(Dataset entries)

------------------------------

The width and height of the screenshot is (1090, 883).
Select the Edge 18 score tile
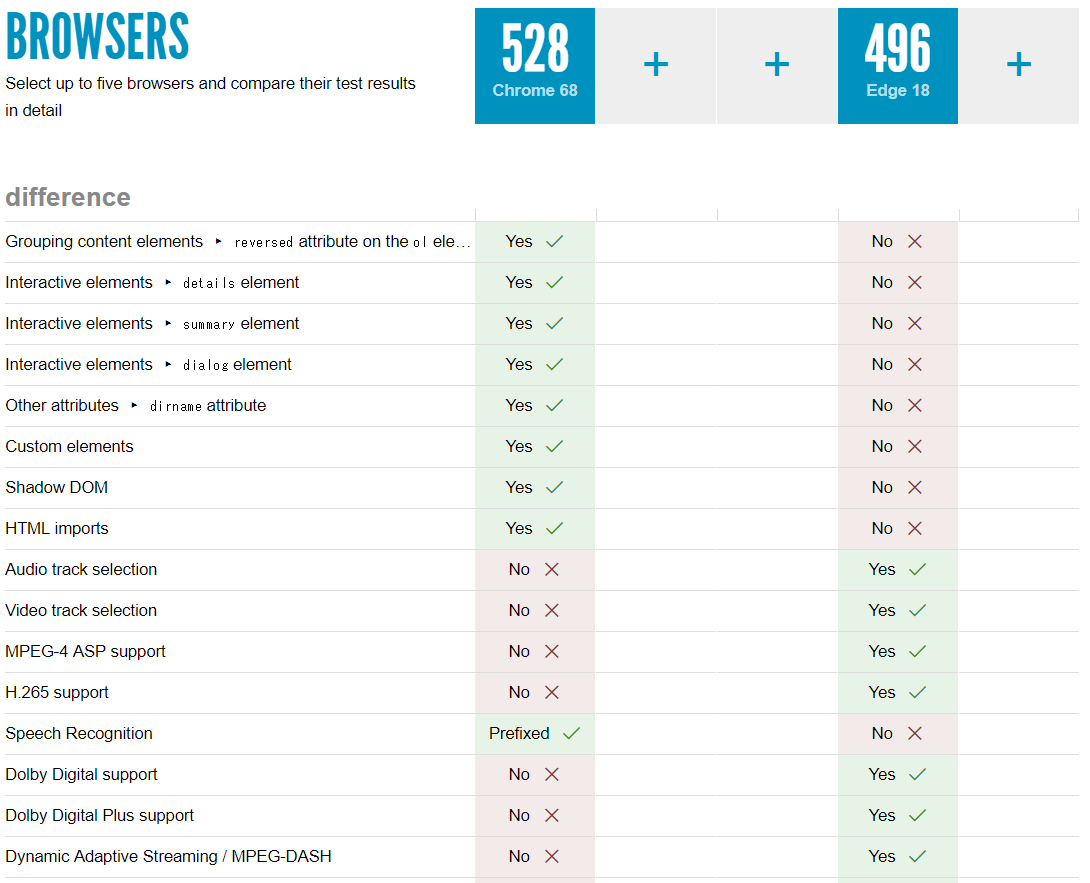(897, 66)
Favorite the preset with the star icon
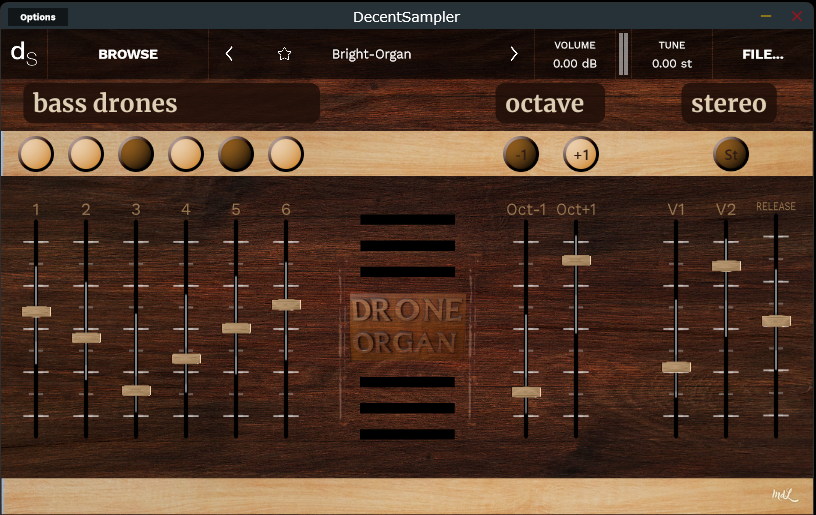Image resolution: width=816 pixels, height=515 pixels. [x=284, y=54]
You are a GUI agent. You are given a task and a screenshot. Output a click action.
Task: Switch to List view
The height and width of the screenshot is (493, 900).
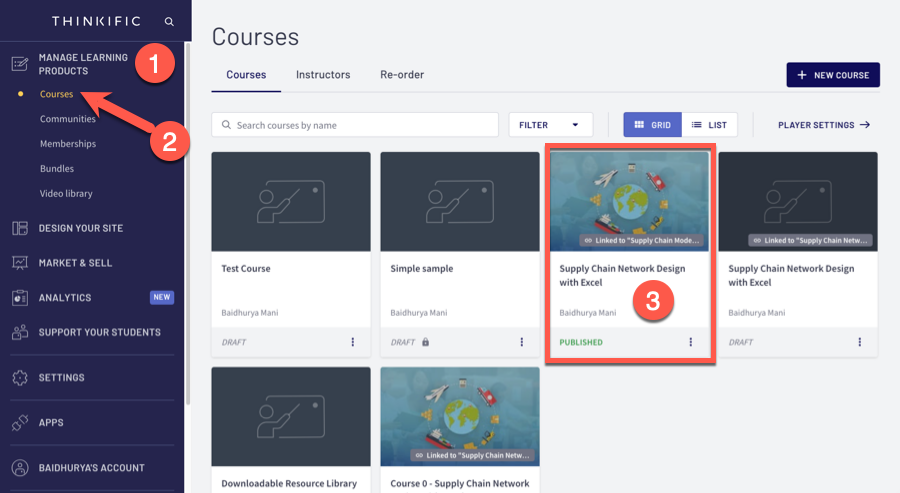[709, 125]
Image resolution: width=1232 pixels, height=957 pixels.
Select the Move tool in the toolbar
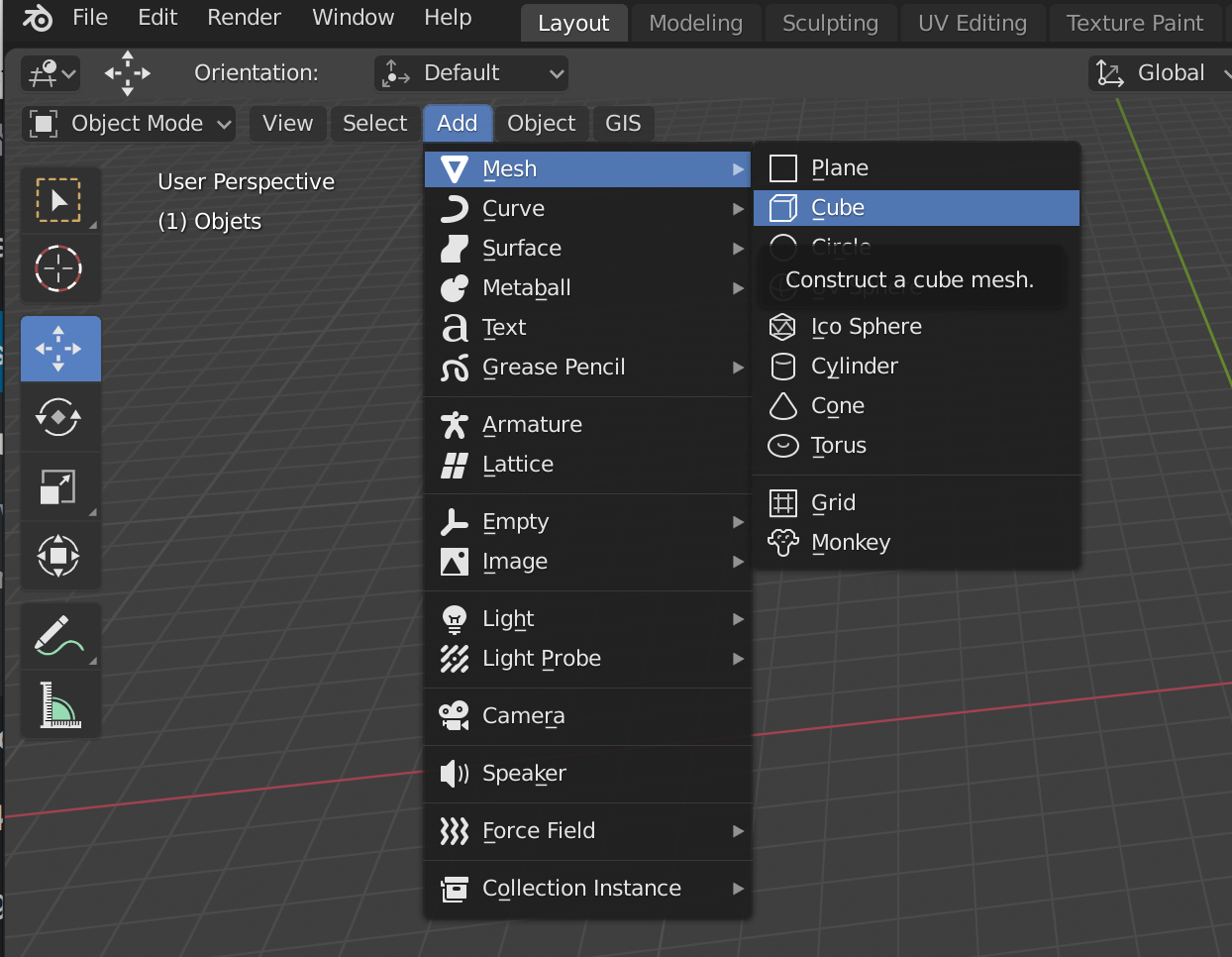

------------------------------

• WORK REQUEST: Your copy should restate every record word for word and contain no pictures.

• EXERCISE RESPONSE:
The width and height of the screenshot is (1090, 883).
Select the Edge 18 score tile
(897, 66)
Favorite the preset with the star icon
Image resolution: width=816 pixels, height=515 pixels. [x=284, y=54]
You are a GUI agent. You are given a task and a screenshot. Output a click action.
Task: Switch to List view
The height and width of the screenshot is (493, 900).
[709, 125]
Image resolution: width=1232 pixels, height=957 pixels.
Select the Move tool in the toolbar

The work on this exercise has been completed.